TAREFA 1: Copie do excerto sobre os rubis de Namanhumbir o trecho que se inicia nas palavras "O Governo de" e se encerra em "de potenciais lucros.".
TAREFA 2: Segundo o excerto sobre os rubis de Namanhumbir, qual empresa é o accionista maioritário da concessão?
TAREFA 3: Dê seguimento ao excerto sobre os rubis de Namanhumbir a partir da última frase apresentada.

EXCERTO:
A corrida pelos rubis de Namanhumbir levou ao fluxo de mineiros artesanais pobres, compradores não licenciados, contrabandistas, pessoas de idade mediana, de conduta duvidosa e gangs de ladrões, todos a tentarem tirar a sua parte do rico solo vermelho de Montepuez muitas vezes servido-se da violência para conseguirem as preciosas pedras coloridas. Porém, pior do que eles, tem actuado agentes da Polícia da República de Moçambique(PRM) ao serviço da Montepuez Ruby Mining, Limitada. "O meu filho António Gerónimo foi morto a tiro pelos homens da Força de Intervenção Rápida”, um residente da Região, mais arrepiante é o relato de um garimpeiro que viu o seu primo ser enterrado vivo por uma bulldozer da empresa que tem a concessão mineira dos ricos jazigos de pedras preciosas.
O Governo de Moçambique e a Montepuez Ruby Mining (MRM) têm interesses comuns nos jazigos existentes em Namanhumbir: reduzir a mineração não licenciada e o contrabando de pedras preciosas. Para o Executivo significa proteger as receitas fiscais e ganhos em divisas enquanto para a empresa privada significa a salvaguarda de potenciais lucros.
Embora o jornalista tenha observado que os agentes das diferentes unidades policiais estão são acomodados e alimentados na propriedade da MRM, ao lado das outras forças de segurança privadas, a empresa afirma que “as forças governamentais estão presentes na concessão com mandato específico de salvaguardar um bem nacional de Moçambique”, esclareceu por escrito a empresa Gemsfields, accionista maioritário da concessão, a quem foram remetidos os pedidos de esclarecimento.
Geralmente quando estas forças que garantem a segurança da concessão da Montepuez Ruby Mining deparam-se com os garimpeiros ilegais retiram-nos compulsivamente muitas vezes com recurso a violência física e uso de armas de fogo.
"O meu filho António Gerónimo foi morto a tiro pelos homens da Força de Intervenção Rápida (FIR, actualmente designada Unidade de Intervenção Rápida) em Ncoloto, Namanhumbir”, relatou Gerónimo Potia fazendo referencia a área mineira dentro da concessão da MRM na província de Cabo Delgado.

DADOS:
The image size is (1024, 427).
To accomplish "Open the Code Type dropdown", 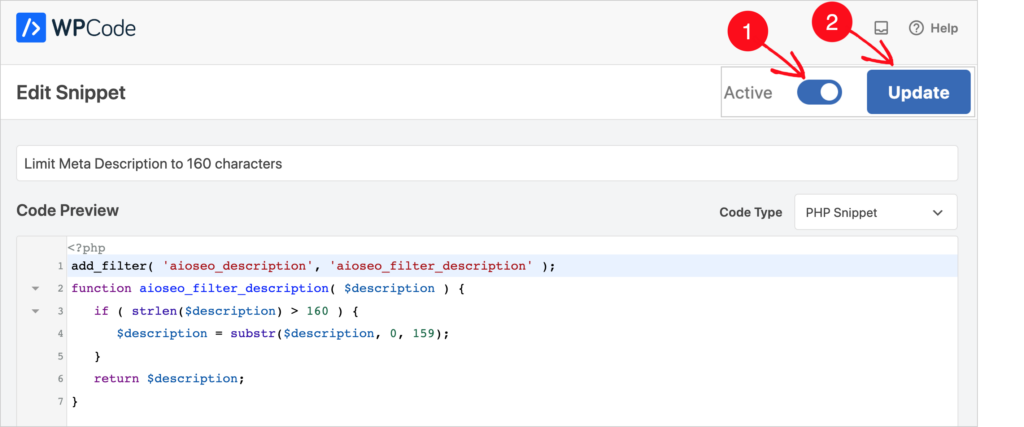I will (x=875, y=212).
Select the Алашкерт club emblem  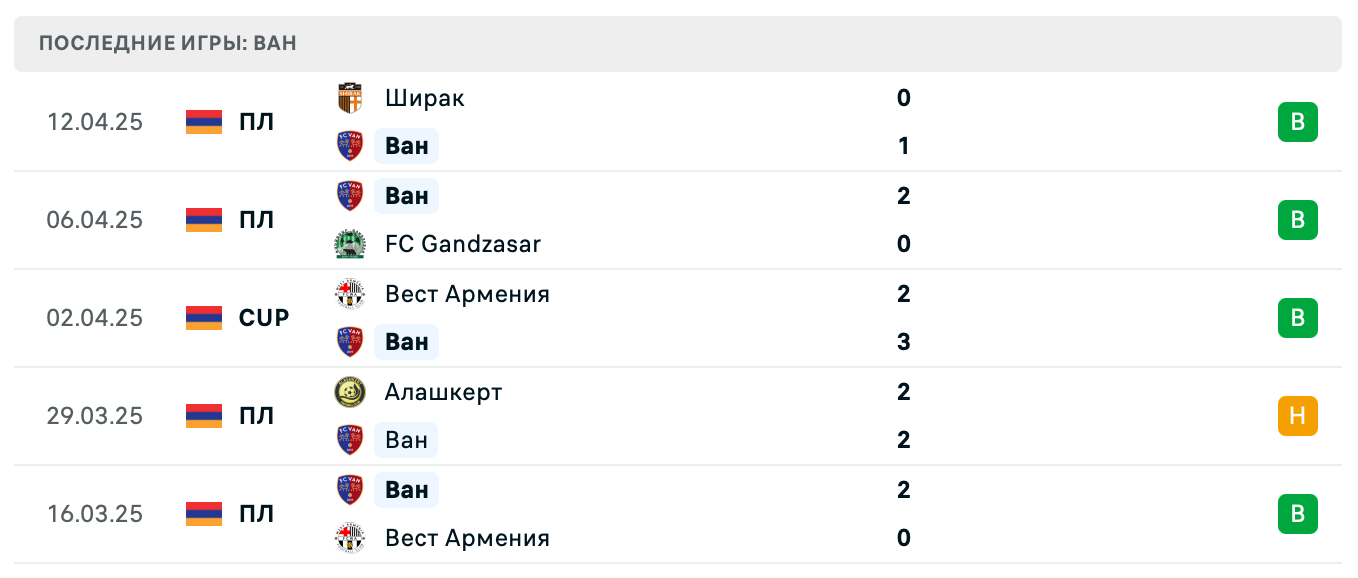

RESPOSTA FINAL 1:
O Governo de Moçambique e a Montepuez Ruby Mining (MRM) têm interesses comuns nos jazigos existentes em Namanhumbir: reduzir a mineração não licenciada e o contrabando de pedras preciosas. Para o Executivo significa proteger as receitas fiscais e ganhos em divisas enquanto para a empresa privada significa a salvaguarda de potenciais lucros.

RESPOSTA FINAL 2: A Gemsfields.

RESPOSTA FINAL 3:
Segundo Gerónimo após o baleamento do seu filho ninguém da MRM ou da polícia se dignou a ajuda-lo. Foi um grupo de cidadãos estrangeiros, na Região também a procura de pedras preciosas, que criaram as condições financeiras para o transporte e assistência médica da vítima. "Ele morreu a caminho do hospital rural”, desabafou Gerónimo Potia adicionando que acabou por amarrar o corpo do filho a uma mota para o levar para casa onde se realizaram as cerimónias fúnebres.
Manuel Artur, outro garimpeiro de 18 anos de idade teve um destino idêntico. De acordo com o seu pai, Artur Pacore, alguns dos colegas do seu filho viram um agente da PRM a disparar sobre o abdómen de Manuel, “(...) ele arrastou-se a uma distância de 100 metros mas não sobreviveu. Morreu a caminho do hospital de Namanhumbir”, revelou.
“Quando os homens da FIR chegaram eu estava num buraco. Eles disseram-nos para sair da cova. Levei cerca de cinco minutos e quando eu saí, um agente da FIR disparou a queima-roupa um tiro no meu pé e foi embora. Alguns Somalianos e Tanzanianos ajudaram-me ", contou Jorge Mamudo, garimpeiro precisando que o crime aconteceu em Ncoloto, dentro da área da concessão da MRM, no dia 7 de Julho de 2014.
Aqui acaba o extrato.